Work to be completed = Write out the rows again, substituting "Display resolution" for every "Image resolution" and changing nothing else.

Provided data =

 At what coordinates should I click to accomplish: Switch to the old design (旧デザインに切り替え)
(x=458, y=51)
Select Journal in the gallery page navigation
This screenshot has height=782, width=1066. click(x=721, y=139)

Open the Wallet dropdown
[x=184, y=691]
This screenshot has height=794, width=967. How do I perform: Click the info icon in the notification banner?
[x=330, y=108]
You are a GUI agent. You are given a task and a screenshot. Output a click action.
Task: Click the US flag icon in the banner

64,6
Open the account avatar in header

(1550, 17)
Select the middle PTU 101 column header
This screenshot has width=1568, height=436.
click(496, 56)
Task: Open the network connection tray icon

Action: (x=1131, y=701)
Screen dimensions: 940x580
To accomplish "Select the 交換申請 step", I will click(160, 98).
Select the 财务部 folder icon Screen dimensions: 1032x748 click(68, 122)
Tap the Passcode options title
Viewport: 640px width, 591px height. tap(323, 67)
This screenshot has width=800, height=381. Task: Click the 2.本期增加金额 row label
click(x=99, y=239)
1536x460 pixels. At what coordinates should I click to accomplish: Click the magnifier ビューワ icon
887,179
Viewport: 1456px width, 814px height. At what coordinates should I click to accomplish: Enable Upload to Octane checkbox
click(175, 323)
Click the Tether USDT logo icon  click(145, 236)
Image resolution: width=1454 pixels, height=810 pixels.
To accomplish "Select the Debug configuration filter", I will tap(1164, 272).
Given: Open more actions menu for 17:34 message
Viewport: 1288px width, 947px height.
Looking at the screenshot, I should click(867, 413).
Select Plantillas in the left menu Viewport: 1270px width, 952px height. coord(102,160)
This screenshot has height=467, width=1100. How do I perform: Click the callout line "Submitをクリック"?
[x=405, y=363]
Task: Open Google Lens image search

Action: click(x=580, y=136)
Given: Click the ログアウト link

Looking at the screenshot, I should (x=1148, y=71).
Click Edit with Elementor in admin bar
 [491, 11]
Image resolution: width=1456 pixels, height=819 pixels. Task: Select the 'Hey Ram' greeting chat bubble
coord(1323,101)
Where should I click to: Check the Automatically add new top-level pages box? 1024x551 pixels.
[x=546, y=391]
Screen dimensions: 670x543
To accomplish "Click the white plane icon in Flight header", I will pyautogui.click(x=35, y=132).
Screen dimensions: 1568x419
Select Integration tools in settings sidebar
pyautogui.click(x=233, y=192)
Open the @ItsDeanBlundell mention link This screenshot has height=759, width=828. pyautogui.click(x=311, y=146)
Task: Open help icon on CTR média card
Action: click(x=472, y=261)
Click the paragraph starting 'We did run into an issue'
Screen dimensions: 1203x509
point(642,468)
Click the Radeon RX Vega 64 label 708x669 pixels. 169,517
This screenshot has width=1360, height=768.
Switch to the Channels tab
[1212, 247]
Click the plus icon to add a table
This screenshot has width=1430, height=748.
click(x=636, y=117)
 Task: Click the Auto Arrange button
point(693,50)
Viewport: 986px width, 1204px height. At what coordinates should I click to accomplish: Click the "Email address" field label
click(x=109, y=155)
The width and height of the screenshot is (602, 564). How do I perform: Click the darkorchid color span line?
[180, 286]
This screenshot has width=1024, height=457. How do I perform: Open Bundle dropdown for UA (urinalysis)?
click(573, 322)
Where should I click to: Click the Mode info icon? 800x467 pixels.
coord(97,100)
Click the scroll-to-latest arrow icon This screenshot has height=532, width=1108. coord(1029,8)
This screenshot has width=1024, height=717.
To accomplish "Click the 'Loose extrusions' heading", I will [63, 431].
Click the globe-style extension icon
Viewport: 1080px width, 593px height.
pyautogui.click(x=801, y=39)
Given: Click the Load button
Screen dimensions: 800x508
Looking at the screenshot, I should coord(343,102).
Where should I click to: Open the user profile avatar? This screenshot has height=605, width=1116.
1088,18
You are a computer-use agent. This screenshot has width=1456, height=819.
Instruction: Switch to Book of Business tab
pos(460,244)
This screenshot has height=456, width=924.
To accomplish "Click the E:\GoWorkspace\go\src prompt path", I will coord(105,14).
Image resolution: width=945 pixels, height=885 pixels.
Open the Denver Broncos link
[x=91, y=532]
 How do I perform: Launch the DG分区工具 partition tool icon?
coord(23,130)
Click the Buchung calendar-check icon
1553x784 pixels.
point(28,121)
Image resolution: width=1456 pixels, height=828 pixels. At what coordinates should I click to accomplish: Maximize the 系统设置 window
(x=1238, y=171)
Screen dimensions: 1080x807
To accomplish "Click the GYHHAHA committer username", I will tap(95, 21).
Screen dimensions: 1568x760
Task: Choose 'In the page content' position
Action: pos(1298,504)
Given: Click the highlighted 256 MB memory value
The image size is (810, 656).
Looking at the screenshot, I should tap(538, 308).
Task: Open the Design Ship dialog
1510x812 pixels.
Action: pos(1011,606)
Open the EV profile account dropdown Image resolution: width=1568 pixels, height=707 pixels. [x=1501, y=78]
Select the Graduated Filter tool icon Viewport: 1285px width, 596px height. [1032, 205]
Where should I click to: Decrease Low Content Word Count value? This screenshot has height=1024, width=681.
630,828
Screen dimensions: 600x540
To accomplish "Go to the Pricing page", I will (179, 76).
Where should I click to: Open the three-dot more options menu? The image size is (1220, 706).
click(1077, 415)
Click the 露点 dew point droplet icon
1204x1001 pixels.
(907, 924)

Solution to this task =
 At what coordinates should I click to accomplish: Switch to the old design (旧デザインに切り替え)
(x=458, y=51)
Select Journal in the gallery page navigation
This screenshot has height=782, width=1066. click(x=721, y=139)

Open the Wallet dropdown
[x=184, y=691]
This screenshot has height=794, width=967. How do I perform: Click the info icon in the notification banner?
[x=330, y=108]
You are a GUI agent. You are given a task and a screenshot. Output a click action.
Task: Click the US flag icon in the banner

64,6
Open the account avatar in header

(1550, 17)
Select the middle PTU 101 column header
This screenshot has width=1568, height=436.
click(496, 56)
Task: Open the network connection tray icon

Action: (x=1131, y=701)
Screen dimensions: 940x580
To accomplish "Select the 交換申請 step", I will click(160, 98).
Select the 财务部 folder icon Screen dimensions: 1032x748 click(68, 122)
Tap the Passcode options title
Viewport: 640px width, 591px height. tap(323, 67)
This screenshot has width=800, height=381. Task: Click the 2.本期增加金额 row label
click(x=99, y=239)
1536x460 pixels. At what coordinates should I click to accomplish: Click the magnifier ビューワ icon
887,179
Viewport: 1456px width, 814px height. At what coordinates should I click to accomplish: Enable Upload to Octane checkbox
click(175, 323)
Click the Tether USDT logo icon  click(145, 236)
Display resolution: width=1454 pixels, height=810 pixels.
To accomplish "Select the Debug configuration filter", I will tap(1164, 272).
Given: Open more actions menu for 17:34 message
Viewport: 1288px width, 947px height.
Looking at the screenshot, I should click(867, 413).
Select Plantillas in the left menu Viewport: 1270px width, 952px height. coord(102,160)
This screenshot has height=467, width=1100. How do I perform: Click the callout line "Submitをクリック"?
[x=405, y=363]
Task: Open Google Lens image search

Action: click(x=580, y=136)
Given: Click the ログアウト link

Looking at the screenshot, I should (x=1148, y=71).
Click Edit with Elementor in admin bar
 [491, 11]
Display resolution: width=1456 pixels, height=819 pixels. Task: Select the 'Hey Ram' greeting chat bubble
coord(1323,101)
Where should I click to: Check the Automatically add new top-level pages box? 1024x551 pixels.
[x=546, y=391]
Screen dimensions: 670x543
To accomplish "Click the white plane icon in Flight header", I will pyautogui.click(x=35, y=132).
Screen dimensions: 1568x419
Select Integration tools in settings sidebar
pyautogui.click(x=233, y=192)
Open the @ItsDeanBlundell mention link This screenshot has height=759, width=828. pyautogui.click(x=311, y=146)
Task: Open help icon on CTR média card
Action: click(x=472, y=261)
Click the paragraph starting 'We did run into an issue'
Screen dimensions: 1203x509
point(642,468)
Click the Radeon RX Vega 64 label 708x669 pixels. 169,517
This screenshot has width=1360, height=768.
Switch to the Channels tab
[1212, 247]
Click the plus icon to add a table
This screenshot has width=1430, height=748.
click(x=636, y=117)
 Task: Click the Auto Arrange button
point(693,50)
Viewport: 986px width, 1204px height. At what coordinates should I click to accomplish: Click the "Email address" field label
click(x=109, y=155)
The width and height of the screenshot is (602, 564). How do I perform: Click the darkorchid color span line?
[180, 286]
This screenshot has width=1024, height=457. How do I perform: Open Bundle dropdown for UA (urinalysis)?
click(573, 322)
Where should I click to: Click the Mode info icon? 800x467 pixels.
coord(97,100)
Click the scroll-to-latest arrow icon This screenshot has height=532, width=1108. coord(1029,8)
This screenshot has width=1024, height=717.
To accomplish "Click the 'Loose extrusions' heading", I will [63, 431].
Click the globe-style extension icon
Viewport: 1080px width, 593px height.
pyautogui.click(x=801, y=39)
Given: Click the Load button
Screen dimensions: 800x508
Looking at the screenshot, I should coord(343,102).
Where should I click to: Open the user profile avatar? This screenshot has height=605, width=1116.
1088,18
You are a computer-use agent. This screenshot has width=1456, height=819.
Instruction: Switch to Book of Business tab
pos(460,244)
This screenshot has height=456, width=924.
To accomplish "Click the E:\GoWorkspace\go\src prompt path", I will coord(105,14).
Display resolution: width=945 pixels, height=885 pixels.
Open the Denver Broncos link
[x=91, y=532]
 How do I perform: Launch the DG分区工具 partition tool icon?
coord(23,130)
Click the Buchung calendar-check icon
1553x784 pixels.
point(28,121)
Display resolution: width=1456 pixels, height=828 pixels. At what coordinates should I click to accomplish: Maximize the 系统设置 window
(x=1238, y=171)
Screen dimensions: 1080x807
To accomplish "Click the GYHHAHA committer username", I will tap(95, 21).
Screen dimensions: 1568x760
Task: Choose 'In the page content' position
Action: pos(1298,504)
Given: Click the highlighted 256 MB memory value
The image size is (810, 656).
Looking at the screenshot, I should tap(538, 308).
Task: Open the Design Ship dialog
1510x812 pixels.
Action: pos(1011,606)
Open the EV profile account dropdown Display resolution: width=1568 pixels, height=707 pixels. [x=1501, y=78]
Select the Graduated Filter tool icon Viewport: 1285px width, 596px height. [1032, 205]
Where should I click to: Decrease Low Content Word Count value? This screenshot has height=1024, width=681.
630,828
Screen dimensions: 600x540
To accomplish "Go to the Pricing page", I will (179, 76).
Where should I click to: Open the three-dot more options menu? The image size is (1220, 706).
click(1077, 415)
Click the 露点 dew point droplet icon
1204x1001 pixels.
(907, 924)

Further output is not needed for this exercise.